やること:
ウニコを飲んだ話の文章の「まだちょっと勿体ないかな、と」から「オイルはもちろんスペイン産。」までを、「モン・ドール」を「ブリー・ド・モー」に変えて書き直してください。

読む文章:
------------------------------------------------------------

「ベガ・シシリア・ウニコ」1973


 


 職場近くのスペイン風バーで、ワインリストを眺めながらワイワイやっているとき、たまたま話に上ったのが、リストで最高価格が付いているスペインワイン。
「ウニコって知ってます?」
「あ、それならうちにある……」

 と、いうわけで、結果としてセラーにあった「ウニコ」73年を飲むことになったのでした。うーん、何て思い切りがいいんだ。ネットで調べたら、買った時の倍の値段に値上がりしてるし。
 まだちょっと勿体ないかな、と思う一方で、どうせなら自宅でゆっくり楽しみたいものだと考え、それなりに準備をすることに。
 やはりスペインといえばハンモ・イベリコ。高いものは100gで6,000円以上するけれど、まあ手頃な価格帯のものを。スペインのチーズがあればいいのだけれど、手に入らないので代わりに今の季節しか食べられない、熟成してトロトロになったモン・ドールを。パスタの代わりにゆでたもちを使った「もちのラザニア」は和牛100%の挽肉で。「骨付きラムのロースト」は、バジルとクレソンをミキサーにかけて作ったグリーンソースで。オリーブオイルはもちろんスペイン産。

------------------------------------------------------------

用意した資料:
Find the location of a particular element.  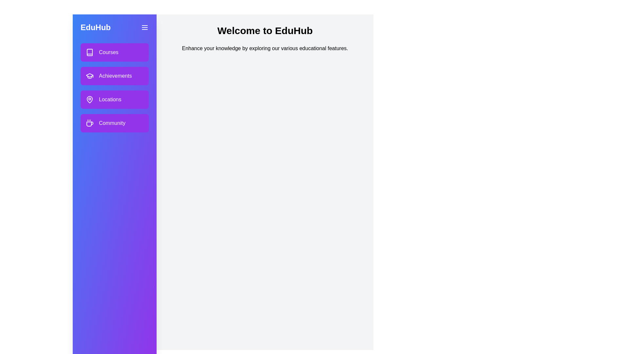

the section Locations in the drawer is located at coordinates (115, 100).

------------------------------------------------------------

答え:
まだちょっと勿体ないかな、と思う一方で、どうせなら自宅でゆっくり楽しみたいものだと考え、それなりに準備をすることに。
 やはりスペインといえばハンモ・イベリコ。高いものは100gで6,000円以上するけれど、まあ手頃な価格帯のものを。スペインのチーズがあればいいのだけれど、手に入らないので代わりに今の季節しか食べられない、熟成してトロトロになったブリー・ド・モーを。パスタの代わりにゆでたもちを使った「もちのラザニア」は和牛100%の挽肉で。「骨付きラムのロースト」は、バジルとクレソンをミキサーにかけて作ったグリーンソースで。オリーブオイルはもちろんスペイン産。